In a recent Medical News Today article entitled Medicare Woes Mostly Rooted in Myth: Retirement Expert is said that different misunderstandings about the continued viability of Medicare can be exposed or discredited, making it more important than ever for voters and policymakers to fully understand the program’s existing contours and limitations.
Law professor Richard L. Kaplan claims that Medicare has become one of the most disputable federal programs for numerous reasons. However, misinformation has played the main role in boosting criticism of it.
“Medicare is an important and complicated program that has no counterpart in the American health care system, and its significance to Americans of all ages is impossible to overstate,” said Kaplan, the Peer and Sarah Pedersen Professor at Illinois.
“At the same time, its very size, cost and complexity make it a natural target for serious reform and cost reduction.

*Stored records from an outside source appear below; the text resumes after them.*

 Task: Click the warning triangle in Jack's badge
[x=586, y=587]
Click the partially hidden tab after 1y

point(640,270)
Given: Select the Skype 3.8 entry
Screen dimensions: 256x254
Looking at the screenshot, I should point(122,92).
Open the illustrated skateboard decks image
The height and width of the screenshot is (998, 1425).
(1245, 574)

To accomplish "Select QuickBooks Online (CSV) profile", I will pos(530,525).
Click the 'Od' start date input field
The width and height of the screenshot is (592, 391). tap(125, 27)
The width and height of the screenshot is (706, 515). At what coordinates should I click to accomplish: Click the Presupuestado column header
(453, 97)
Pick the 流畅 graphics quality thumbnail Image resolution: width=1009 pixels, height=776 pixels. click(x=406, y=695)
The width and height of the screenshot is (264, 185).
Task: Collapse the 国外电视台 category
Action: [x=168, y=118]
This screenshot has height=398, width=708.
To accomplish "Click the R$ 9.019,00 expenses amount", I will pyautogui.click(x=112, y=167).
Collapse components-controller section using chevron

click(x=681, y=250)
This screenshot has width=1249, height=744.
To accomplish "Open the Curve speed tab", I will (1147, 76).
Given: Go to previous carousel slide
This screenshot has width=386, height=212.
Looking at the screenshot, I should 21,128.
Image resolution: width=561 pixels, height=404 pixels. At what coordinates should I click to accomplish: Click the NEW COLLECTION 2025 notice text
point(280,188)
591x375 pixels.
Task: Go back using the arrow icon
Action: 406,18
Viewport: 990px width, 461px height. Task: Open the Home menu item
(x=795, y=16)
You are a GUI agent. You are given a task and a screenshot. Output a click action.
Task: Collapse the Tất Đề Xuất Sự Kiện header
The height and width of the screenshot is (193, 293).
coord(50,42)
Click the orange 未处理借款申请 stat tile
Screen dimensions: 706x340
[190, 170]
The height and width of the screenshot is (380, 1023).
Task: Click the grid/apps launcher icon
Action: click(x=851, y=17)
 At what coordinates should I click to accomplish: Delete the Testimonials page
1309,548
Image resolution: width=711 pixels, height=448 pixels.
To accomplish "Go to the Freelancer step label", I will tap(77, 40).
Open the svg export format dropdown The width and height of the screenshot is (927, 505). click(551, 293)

Therefore, Medicare has become a lightning rod simply because it is eating up more federal resources every year.”
One of the perhaps most popular myths is that Medicare is going bankrupt, according to Kaplan.
“Medicare consists of several distinct components with differing mechanisms for financing its costs,” he said. “Medicare Parts B and D are financed by premiums paid by current-year enrollees and general tax revenues. These funds are generated in the current fiscal year.”
Medicare Parts B and D can be funded only if the federal government receives tax revenues from any source and there are any enrollees in Medicare Parts B and D.
However, Medicare Part A differs from those two programs because it collects payroll taxes paid by current workers and funnels the taxes to a “trust fund” that pays for its expenditures.
“But money is fungible, and the federal government can spend whatever sums it wishes on whatever programs it deems worthy of funding. After all, there is no ‘trust fund’ for the Defense Department, but the lack of a dedicated funding source has not prevented paying for wars in Iraq and Afghanistan.” Kaplan says.
The next myth is that Medicare is not “means-tested” – that is, higher-income beneficiaries do not pay more that lower-income beneficiairies for the same benefits.
“Medicare Part A has been means-tested from the very beginning, because a payroll tax necessarily means that you pay more if you earn more. Since 2006, under legislation signed by President Bush, enrollees above a certain income threshold pay higher premiums for their Medicare Part B coverage, and a provision of the Affordable Care Act extends that treatment to Medicare Part D, the prescription drug program.”
“One can argue that wealthy people should pay still more, but the point is that we already have meanstesting in Medicare.” Kaplan said.
Another popular myth is that Medicare is politically untouchable. However, this is not true.
“Both Democrats and Republicans have reduced Medicare’s budget in virtually every budget cycle for the last 20 years, mostly on the providers’ side, by reducing the amount Medicare pays to hospitals, nursing homes, home health care agencies, pharmacies and the like. In fact, half of the financing for the Affordable Care Act comes from cuts to Medicare’s budget.”
Such budget cuts, at some point, affect beneficiaries.
“If health care providers decide that they are not going to take any new Medicare patients, there maybe serious access issues. We’ve seen that happen already with Medicaid, and it might soon happen with Medicare.” Kaplan said.
According to Kaplan, the baby boomer generation becomes direct beneficiaries as program enrollees and it is crucial that would-be reformers undertake an informed discussion and analysis of proposals to control the future cost of Medicare.
“Only if the many myths that surround this program are debunked can the difficult decisions and inevitable policy trade-offs be developed that will maintain the program’s singular importance for older Americans.”